Monday, September 14, 2009

So a Goat, an Ojibway, and four Chinese families walk into a bar...

“Give a Goat”
By Jan West Schrock; Illustrated by Aileen Darragh
ISBN No. 978-0-88448-301-4
www.tilburyhouse.com

“One Native Life”
By Richard Wagamese
ISBN No. 978-1-55365-364-6
www.douglas-mcintyre.com

“Yi Fao: Speaking Through Memory: A History of New Westminster’s Chinese Community 1858-1980”
By Jim Wolf and Patricia Owen
ISBN No. 978-1-894974-40-0
www.heritagehouse.ca


What do books about a goat, a native Ojibway and four families of Chinese settlers in Canada have in common? Well, they’re all serious: serious for kids, socio-political serious and Michael Cunningham serious.
First up, the inspired, catchy title of “Give a Goat” is a huh?-worthy refresh on the tired activist cheer of “Give a damn!” about world hunger and poverty.

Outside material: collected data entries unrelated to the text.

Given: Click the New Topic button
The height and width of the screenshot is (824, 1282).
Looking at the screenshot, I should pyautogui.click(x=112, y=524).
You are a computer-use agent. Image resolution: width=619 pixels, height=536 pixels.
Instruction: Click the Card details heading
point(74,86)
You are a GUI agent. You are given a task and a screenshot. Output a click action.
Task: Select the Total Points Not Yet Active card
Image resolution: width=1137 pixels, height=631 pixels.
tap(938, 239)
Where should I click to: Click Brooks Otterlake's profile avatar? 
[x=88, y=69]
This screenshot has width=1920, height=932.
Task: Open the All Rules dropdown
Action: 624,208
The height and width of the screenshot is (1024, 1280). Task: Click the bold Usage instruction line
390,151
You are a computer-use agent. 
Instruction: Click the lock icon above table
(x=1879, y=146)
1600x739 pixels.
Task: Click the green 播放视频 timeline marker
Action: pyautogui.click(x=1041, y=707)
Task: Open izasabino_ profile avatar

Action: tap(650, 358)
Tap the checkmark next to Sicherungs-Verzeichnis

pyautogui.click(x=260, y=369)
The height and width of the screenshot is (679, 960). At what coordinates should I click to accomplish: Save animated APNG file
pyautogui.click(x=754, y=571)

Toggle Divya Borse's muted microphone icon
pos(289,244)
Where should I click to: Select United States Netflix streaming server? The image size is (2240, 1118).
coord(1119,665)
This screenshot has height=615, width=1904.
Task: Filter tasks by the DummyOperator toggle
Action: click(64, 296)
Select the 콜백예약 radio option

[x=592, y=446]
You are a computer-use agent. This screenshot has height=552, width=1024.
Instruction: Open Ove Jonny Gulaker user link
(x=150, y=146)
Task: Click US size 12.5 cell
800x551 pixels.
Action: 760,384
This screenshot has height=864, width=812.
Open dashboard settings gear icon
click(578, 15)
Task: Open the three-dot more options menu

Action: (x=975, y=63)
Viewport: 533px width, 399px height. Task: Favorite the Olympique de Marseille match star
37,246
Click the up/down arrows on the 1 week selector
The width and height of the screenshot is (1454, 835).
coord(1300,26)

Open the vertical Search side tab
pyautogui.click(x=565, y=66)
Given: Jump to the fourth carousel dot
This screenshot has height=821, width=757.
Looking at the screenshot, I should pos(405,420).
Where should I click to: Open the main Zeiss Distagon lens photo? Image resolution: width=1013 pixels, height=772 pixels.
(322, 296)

The goat of the title is the gift that a classroom of privileged Maine kids fundraise to send to a family in Uganda after reading about an organization called Heifer International. Working like a petting-zoo version of online bill payment HI will will take your donation and buy things like goats, chickens and water buffalo for families in developing countries. This is the kinder, gentler version of that tiger park in China where tourists can buy chickens for the cats that’ll be promptly served freshly thrown out of the window of a car driven around the reserve by a guide. According to the book, the goat of the title is a goose laying golden eggs. The goat will be a vineyard: providing enough milk to feed the family and enough surplus to sell and send the family’s kids to school. It’s a cute, serious piece of work with nice pictures and a socio-political lesson that’s palatable for both children and adults. And even if you’re not a kid or a smart adult the book has an even bigger selling point: a typo! For those of you who collect these things the book is a must-have.
“One Native Life” is the super-serious title, a back-from-the-brink memoir by a 52-year-old Ojibway native who, living in a cabin in Kamloops , B.C., re-traces a life of abandonment, alcoholism and search for identity. It should all sound lecture-ish but given that Vancouver, B.C.’s downtown east side has practically become a mediagenic genre unto itself (lots of news reports and books and films about displaced, depressed natives) it’s actually nice to hear a single-person account about how it all goes wrong and what can be done to make it right.
Even better – especially if you syndicate for radio like me - the book has a chapter called “My Nine-Volt Heart”, a lovely love-letter to the first thing that the author remembers calling his own: an old General Electric transistor radio. “It was as if the world had come within my reach,” he writes. “That old radio taught me that there’s more to the world than what I can see, and I owe it to myself to seek it out.” Sigh…
The four family oral and photo album history, “Yi Fao”, is the Michael Cunningham-ish title; a book that looks at the big, grand, poignant full-arc of life in small, simple families. The book’s title means “second port” but it was also lingo for New Westminster, B.C.’s status as the second point of entry to British Columbia (Victoria was the first) for early Chinese settlers. The book follows the Law, Lee, Quan and Shiu families as they live, grow, marry, work, retire and die. That’s it. Essentially the book invites you to listen in as they live their whole lives. Yet there’s something awesomely humbling about bearing witness to their struggles and triumphs. The oral history format is particularly effective here. There’s a sense that things are being passed down from one generation to the next just as they must have done in pre-historic times. When George Quan recalls “My mother would make these deep-fried cookies that were very crunchy and very tasty” your heart breaks – until his next line. “I would bring them over to the gambling hall and sell them for five cents each,” he writes, and then you realize that you’re reading a better-than-fiction real story. Even better (or as an assistant of mine once said “lots more better”), the pictures are haunting. My only complaint is about the book’s format: a book this grand deserves the same hardcover treatment as Paul Yee’s wonderful “ Saltwater City : An Illustrated History of the Chinese in Vancouver ” (2006; www.douglas-mcintyre.com). On the other hand “Yi Fao”’s paperback format really adds to its story’s sense of impermanence.